AIM -> Rewrite the rows from the one containing "Screen dimensions: 1472x1504" down to the last row, replacing "dropdown" with "drop-down list" and changing nothing else.

RECORDED INFORMATION ->
******************************

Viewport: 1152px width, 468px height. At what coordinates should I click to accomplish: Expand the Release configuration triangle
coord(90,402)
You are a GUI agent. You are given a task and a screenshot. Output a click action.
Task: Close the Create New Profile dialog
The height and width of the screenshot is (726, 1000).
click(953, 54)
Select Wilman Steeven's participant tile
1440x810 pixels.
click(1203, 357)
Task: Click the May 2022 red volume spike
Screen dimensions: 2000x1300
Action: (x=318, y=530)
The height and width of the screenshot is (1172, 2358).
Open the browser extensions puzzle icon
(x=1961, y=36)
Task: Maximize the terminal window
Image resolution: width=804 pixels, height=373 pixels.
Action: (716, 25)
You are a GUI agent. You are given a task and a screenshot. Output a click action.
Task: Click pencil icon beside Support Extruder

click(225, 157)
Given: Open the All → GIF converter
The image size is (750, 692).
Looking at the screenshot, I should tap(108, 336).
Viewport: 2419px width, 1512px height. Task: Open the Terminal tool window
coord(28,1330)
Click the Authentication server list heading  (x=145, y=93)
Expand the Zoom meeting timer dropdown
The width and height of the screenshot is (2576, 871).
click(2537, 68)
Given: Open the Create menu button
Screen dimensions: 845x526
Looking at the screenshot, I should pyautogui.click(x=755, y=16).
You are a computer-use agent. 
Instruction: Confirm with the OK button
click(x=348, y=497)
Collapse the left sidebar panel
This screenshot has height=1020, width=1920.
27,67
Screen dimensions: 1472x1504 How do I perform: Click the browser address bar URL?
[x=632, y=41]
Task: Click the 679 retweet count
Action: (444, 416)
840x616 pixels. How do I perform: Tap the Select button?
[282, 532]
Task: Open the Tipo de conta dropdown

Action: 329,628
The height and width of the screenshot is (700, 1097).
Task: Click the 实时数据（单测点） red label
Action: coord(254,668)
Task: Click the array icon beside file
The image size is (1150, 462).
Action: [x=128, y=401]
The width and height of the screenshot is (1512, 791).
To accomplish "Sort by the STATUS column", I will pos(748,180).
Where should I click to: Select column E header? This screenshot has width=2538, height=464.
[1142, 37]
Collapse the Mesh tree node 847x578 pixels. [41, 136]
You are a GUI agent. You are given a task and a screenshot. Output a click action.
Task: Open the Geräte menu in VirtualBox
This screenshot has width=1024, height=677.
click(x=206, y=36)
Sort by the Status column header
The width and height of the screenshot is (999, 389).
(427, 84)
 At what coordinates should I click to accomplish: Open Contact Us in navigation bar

******************************

ANSWER TO THIS PROBLEM ->
Screen dimensions: 1472x1504 How do I perform: Click the browser address bar URL?
[x=632, y=41]
Task: Click the 679 retweet count
Action: (444, 416)
840x616 pixels. How do I perform: Tap the Select button?
[282, 532]
Task: Open the Tipo de conta drop-down list

Action: 329,628
The height and width of the screenshot is (700, 1097).
Task: Click the 实时数据（单测点） red label
Action: coord(254,668)
Task: Click the array icon beside file
The image size is (1150, 462).
Action: [x=128, y=401]
The width and height of the screenshot is (1512, 791).
To accomplish "Sort by the STATUS column", I will pos(748,180).
Where should I click to: Select column E header? This screenshot has width=2538, height=464.
[1142, 37]
Collapse the Mesh tree node 847x578 pixels. [41, 136]
You are a GUI agent. You are given a task and a screenshot. Output a click action.
Task: Open the Geräte menu in VirtualBox
This screenshot has width=1024, height=677.
click(x=206, y=36)
Sort by the Status column header
The width and height of the screenshot is (999, 389).
(427, 84)
 At what coordinates should I click to accomplish: Open Contact Us in navigation bar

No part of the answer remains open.